Last summer I took a walk around Lovers Retreat in Omagh. It was a Saturday morning and I had decided on the short stroll because I was too early for the shops. Also, there were no lovers around at the time.
A pale mist was rising off the Camowen and as shafts of sunlight streamed through the trees, I took up a perch on the stone wall by weir and watched the water slide past silky-smooth and calm. The purr of early traffic mingled with birdsong and for once, on account of the serene occasion, I refrained from checking the morning headlines on my phone. I simply sat back and sucked in the freshness of a day’s awakening.
From the corner of my eye, I noticed an elderly man approach with a small dog on a lead. I noticed, in comparison to my own T-shirt and shorts, the man wore a heavy coat and even the dog sported one of the little waistcoat garments. It’s not that cold.
After the man had passed by and we had exchanged the obligatory “good mornings,” and “quare day for its,” I watched the little dog and wondered if I should have brought Waffle along to share in the tranquility of the morning. Then I remembered things might not have worked out so tranquil if the hound had been in tow. Then the man did something quite unexpected.

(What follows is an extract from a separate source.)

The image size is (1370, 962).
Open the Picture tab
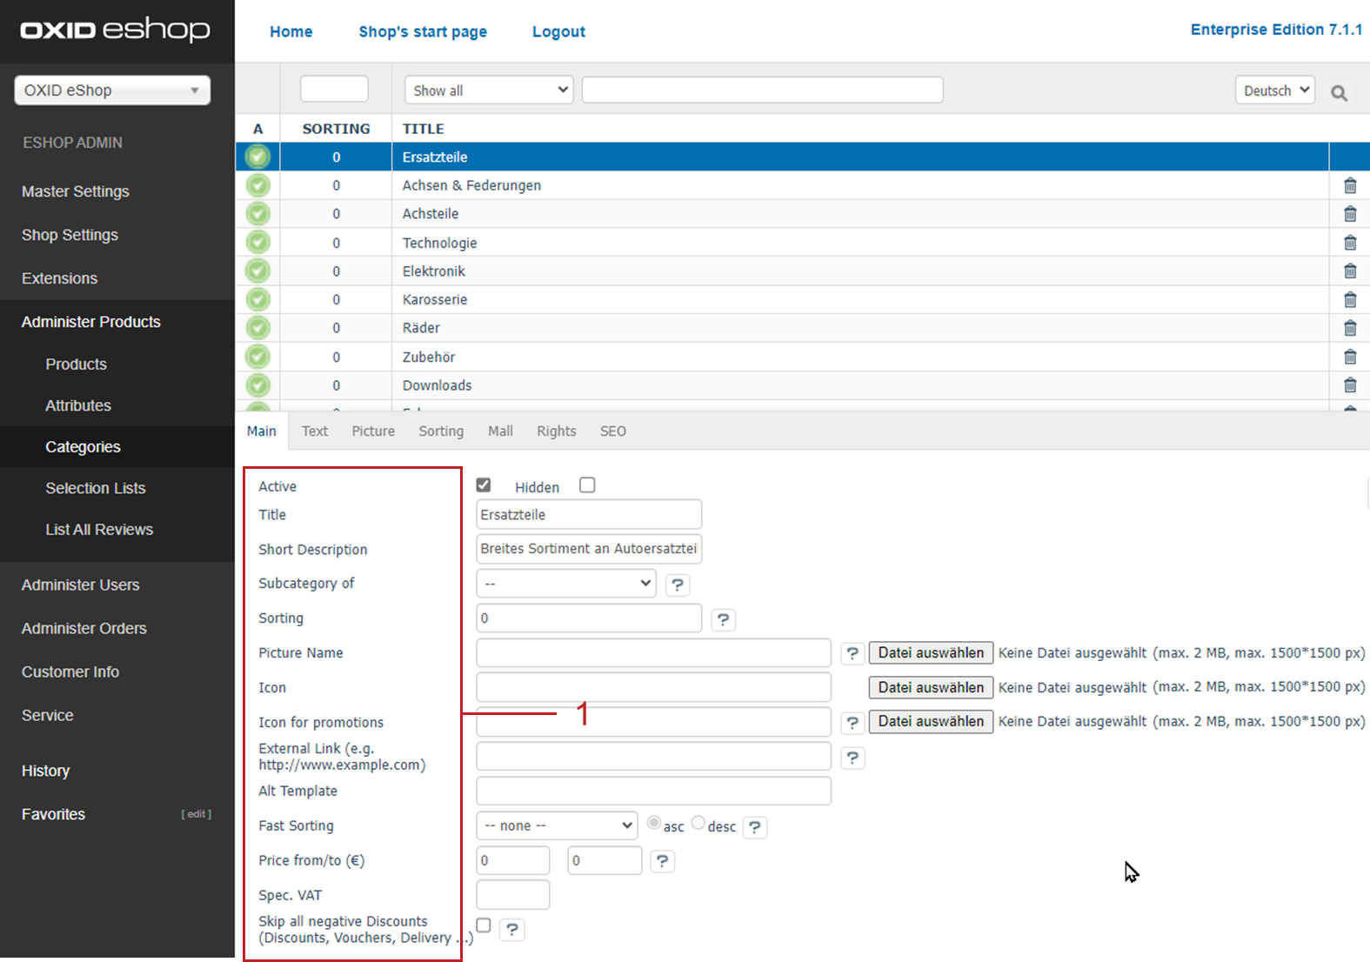pos(373,431)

The dog had hunkered suddenly, puckering up for what was undoubtedly his early morning toilet. The man produced a small poo bag (good man yerself) and waited until the dog had taken care of business, then reached down to remove the discard. After setting down the bag, with the dog watching all the while, knowing, I assumed, what was coming – a treat perhaps! – the man produced a tissue from his pocket and proceeded to wipe the dog’s rear end.
Cleanliness is next to godliness!
Job complete, the tissue went into the poo bag and a knot was tied. And then the pair continued on their merry way.
I was taken aback. Is this common practice? Should I start wiping Waffle’s butt?
Whilst I have never been an overly squeamish person, for some reason I felt as if drawing the line at wiping had been an unconscious but correct decision. For some other reason, I’m not sure I even like looking at his butt, never mind wiping it. Yet, sometimes the looking is quite essential when he’s being bathed.
Maybe, I considered, the man in the heavy coat rarely baths his small dog with the waistcoat. Maybe they share a bed. Or maybe the small dog is still recovering from the scourge of a bad dose of the scour. Short of striding over to the man and demanding, “What’s the craic with that wiping, sur?” I would likely never know the pair’s personal circumstances.
I recalled this blissful morning at the Camowen this week after Waffle had his own dose of the scour. This doesn’t happen very often but when it does, as you might imagine, it’s a scourge for both of us. The aftermath of the dose consequently necessitated an inspection of that rear end which is never wiped (or looked at, if I can help it) just to see if a deep clean might be required. It wasn’t and I was thus convinced that Waffle is the proud owner of the Rolls Royce of rear ends. Nevertheless, I decided to ask the world wide web about the whole concept of wiping, just to be on the safe side.
Into Google I began typing, ‘should I ever wipe…’ and the question I sought popped up as the fourth most popular. It appears I am not the only person wondering as to the efficacy of this practice.
The top result, from wagwalking.com concluded, “So the bottom line is this, dogs don’t need to wipe themselves because they have a different anatomy than ours. At times, you may have to help your dog wipe his bottom but this is not an everyday occurrence and should only be done as needed. A dog can live a perfectly healthy life and never have to wipe.”
“What do you know,” I said aloud. “The Rolls Royce of rear ends.”